→ **Stated exercise A**: From the page on geospatial technologies for India's water sector, transcribe the passage starting with "Potential of Geospatial" and going on through "using these technologies.".
→ **Stated exercise B**:
Answer these questions using the page on geospatial technologies for India's water sector:
(i) Which organization prepared the report?
(ii) What share of the world's freshwater reserves does India have access to?
(iii) How much water does India receive each year through rainfall or other sources such as glaciers?
→ **Stated exercise C**: According to the page on geospatial technologies for India's water sector, why is India facing a severe water crisis? Answer in one to three sentences.

Potential of Geospatial Technologies for the Water Sector in India

In News

Recently, a report on opportunities from the use of Geospatial Technologies in the Water Sector was released by the Director General, National Mission for Clean Ganga.

About

• This Report was prepared by the Association of Geospatial Industries – a geospatial technology industry body.
• The report provides an overview of how each of these programmes is currently using geospatial technologies, and how to improve technology adoption in the future. 
  • Various programmes like Jal Jeevan Mission, Atal Bhujal Yojana, have been set up using these technologies.

Major Highlights from the Report

• As a fast developing and second most populous country in the world, India is facing a severe water crisis that is becoming a critical issue. 
• Home to about 17% of the world population, and around 20% of world’s livestock population, India has access to only about 4% of the world’s freshwater reserves.
• Key Concerns or Indian Water Sector
  • Rain water and Glaciers: 
    • India receives 3,000 billion cubic metres of water every year through rainfall or other sources such as glaciers; of this, only 8% is collected.

Target position records:
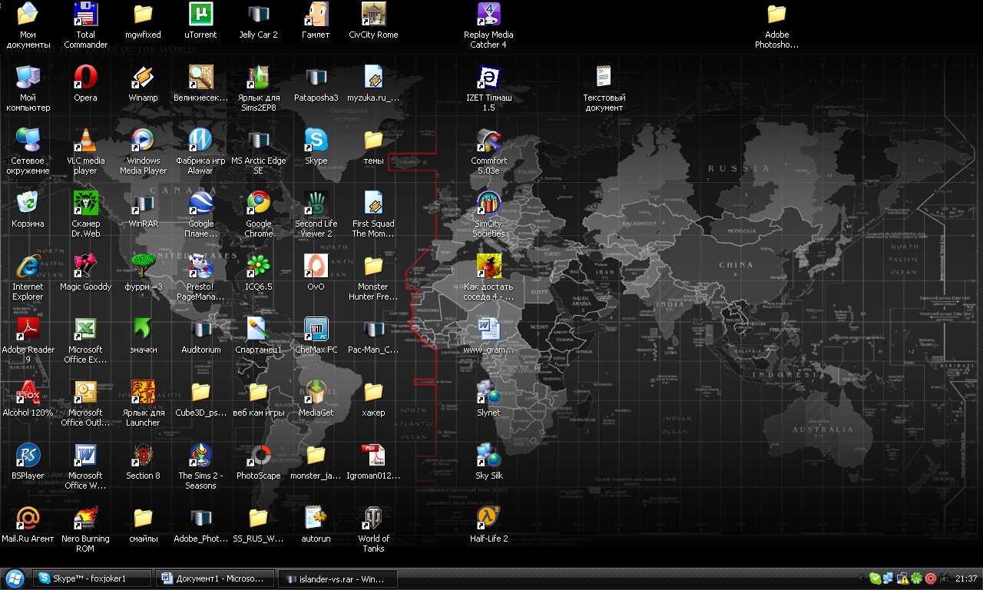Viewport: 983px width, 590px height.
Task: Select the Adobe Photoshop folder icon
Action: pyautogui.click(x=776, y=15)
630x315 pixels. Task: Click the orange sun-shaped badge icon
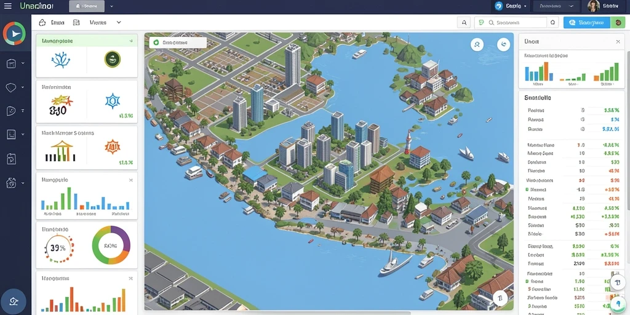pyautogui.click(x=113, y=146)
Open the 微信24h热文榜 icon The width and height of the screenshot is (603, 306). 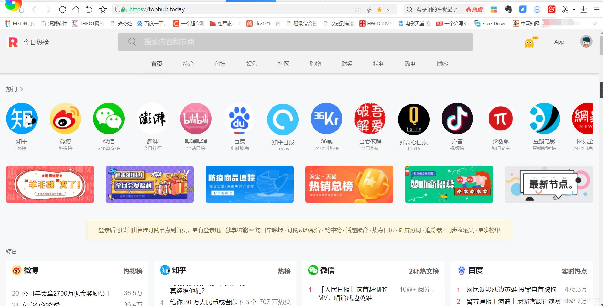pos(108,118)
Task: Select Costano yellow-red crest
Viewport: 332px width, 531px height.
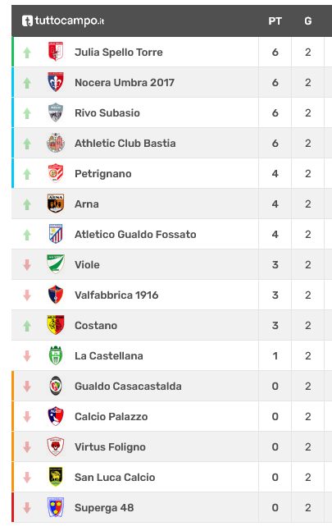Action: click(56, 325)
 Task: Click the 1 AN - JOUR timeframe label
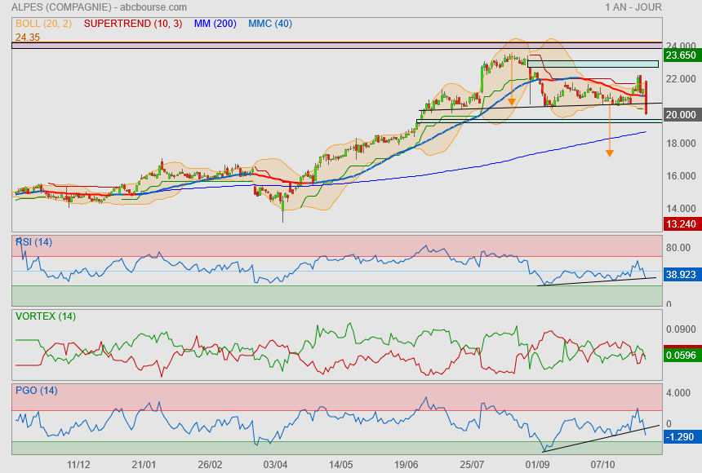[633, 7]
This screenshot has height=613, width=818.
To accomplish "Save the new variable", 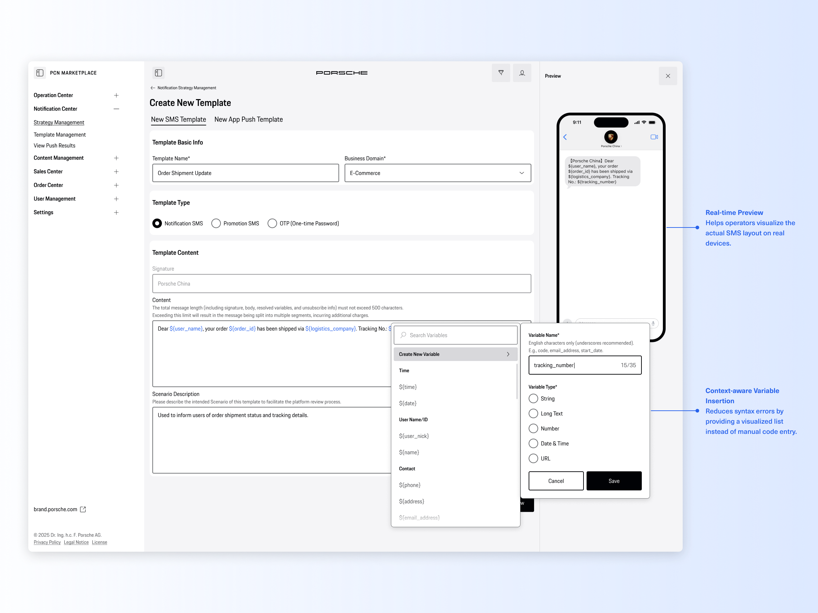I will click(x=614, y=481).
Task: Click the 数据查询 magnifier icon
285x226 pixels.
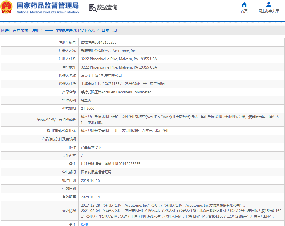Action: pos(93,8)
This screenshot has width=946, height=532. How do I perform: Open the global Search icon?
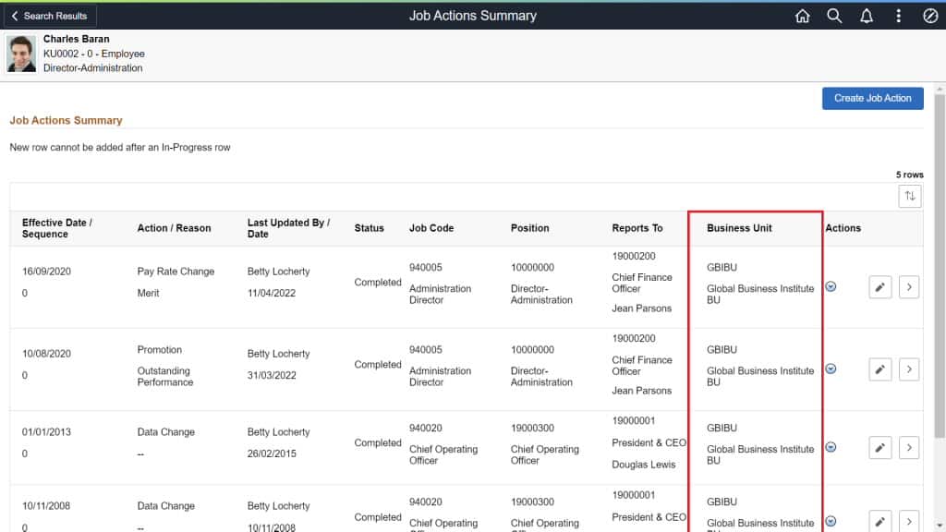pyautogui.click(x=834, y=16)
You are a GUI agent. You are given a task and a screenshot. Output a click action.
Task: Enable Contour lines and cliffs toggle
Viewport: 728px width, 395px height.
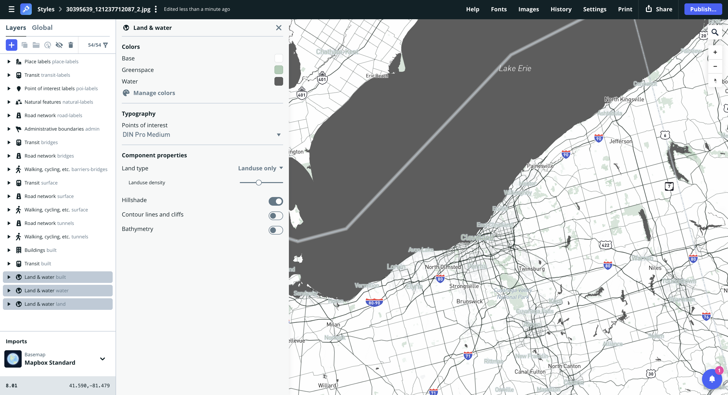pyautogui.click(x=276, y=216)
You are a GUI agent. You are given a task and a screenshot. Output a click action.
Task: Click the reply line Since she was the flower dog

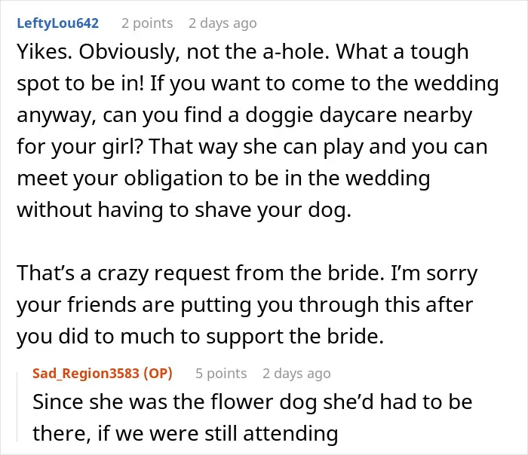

---

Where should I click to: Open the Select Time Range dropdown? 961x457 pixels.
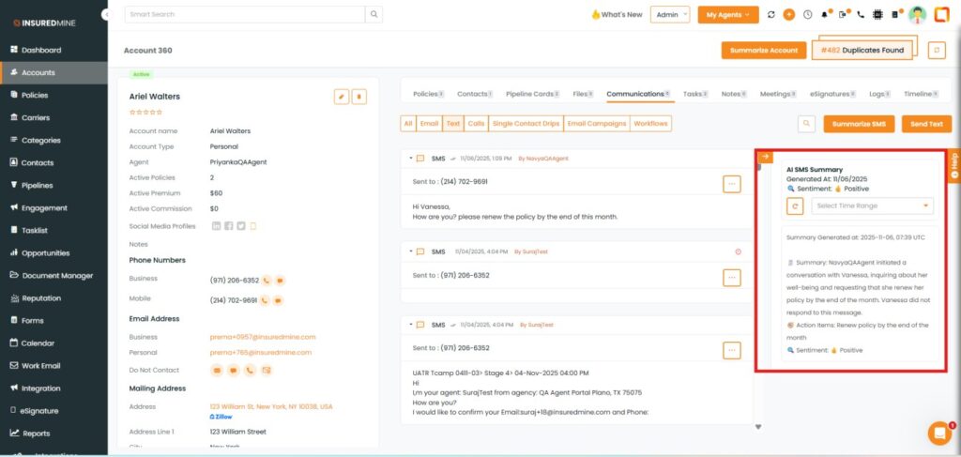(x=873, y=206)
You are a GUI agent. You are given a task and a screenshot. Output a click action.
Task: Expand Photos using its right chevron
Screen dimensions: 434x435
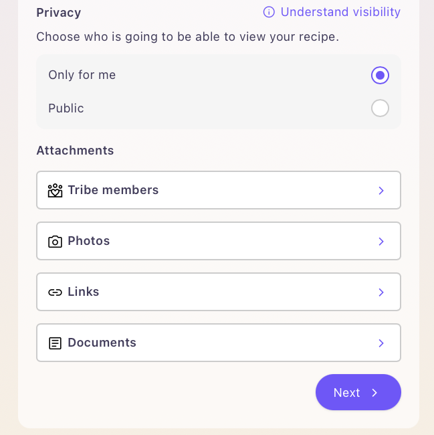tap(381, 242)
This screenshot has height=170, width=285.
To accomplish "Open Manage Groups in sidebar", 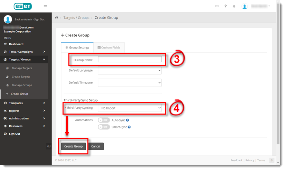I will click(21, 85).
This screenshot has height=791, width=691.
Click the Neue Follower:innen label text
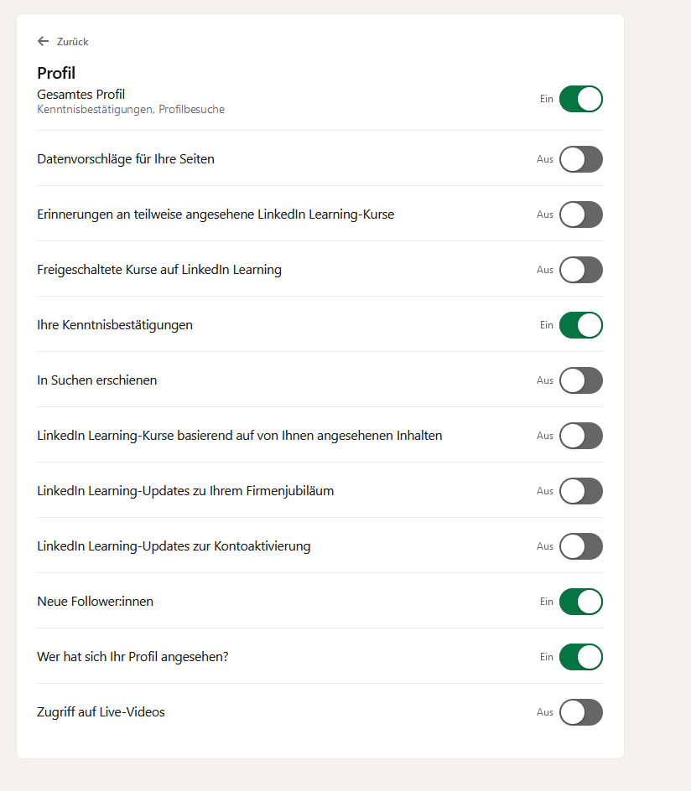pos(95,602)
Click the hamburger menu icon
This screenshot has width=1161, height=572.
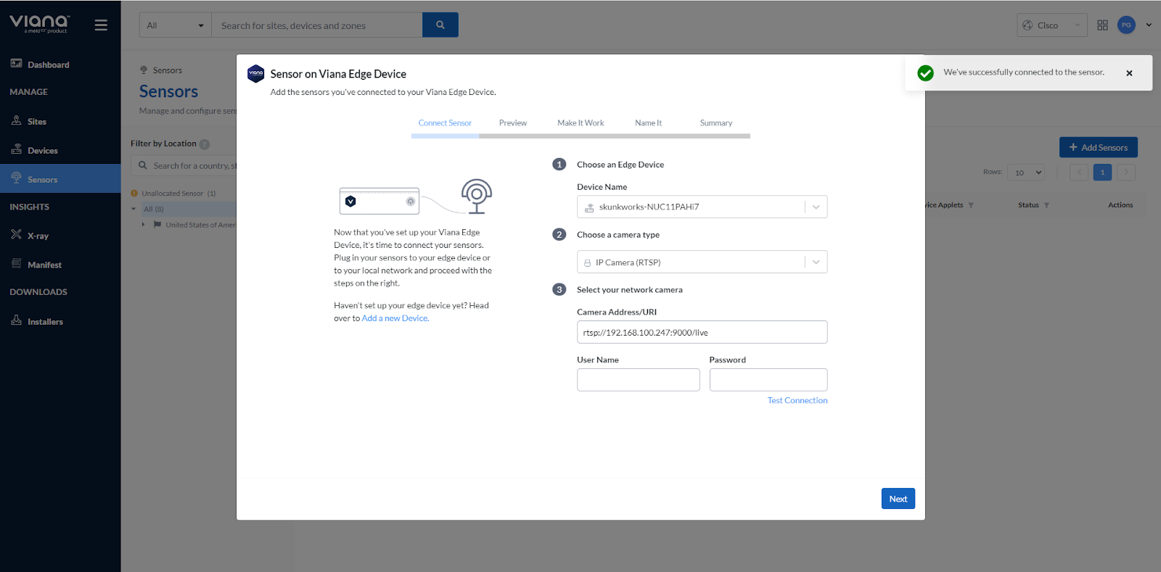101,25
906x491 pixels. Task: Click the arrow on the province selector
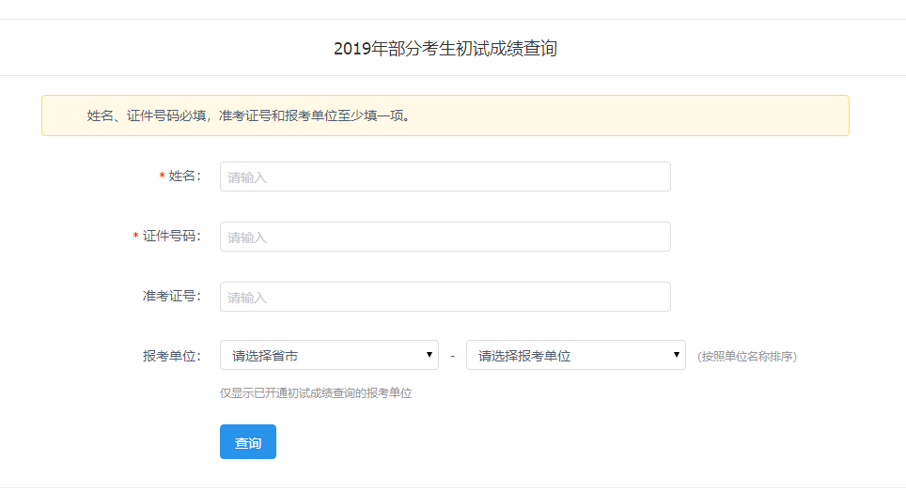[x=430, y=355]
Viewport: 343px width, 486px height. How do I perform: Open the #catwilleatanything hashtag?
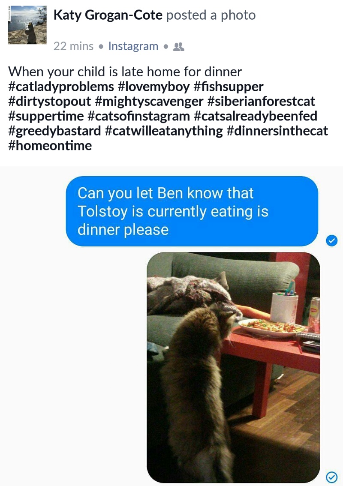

→ **Full solution A**:
Potential of Geospatial Technologies for the Water Sector in India

In News

Recently, a report on opportunities from the use of Geospatial Technologies in the Water Sector was released by the Director General, National Mission for Clean Ganga.

About

• This Report was prepared by the Association of Geospatial Industries – a geospatial technology industry body.
• The report provides an overview of how each of these programmes is currently using geospatial technologies, and how to improve technology adoption in the future. 
  • Various programmes like Jal Jeevan Mission, Atal Bhujal Yojana, have been set up using these technologies.

→ **Full solution B**:
(i) The Association of Geospatial Industries, a geospatial technology industry body.
(ii) About 4%.
(iii) 3,000 billion cubic meters.

→ **Full solution C**: India faces a severe water crisis because it is a fast-developing country and the second most populous in the world.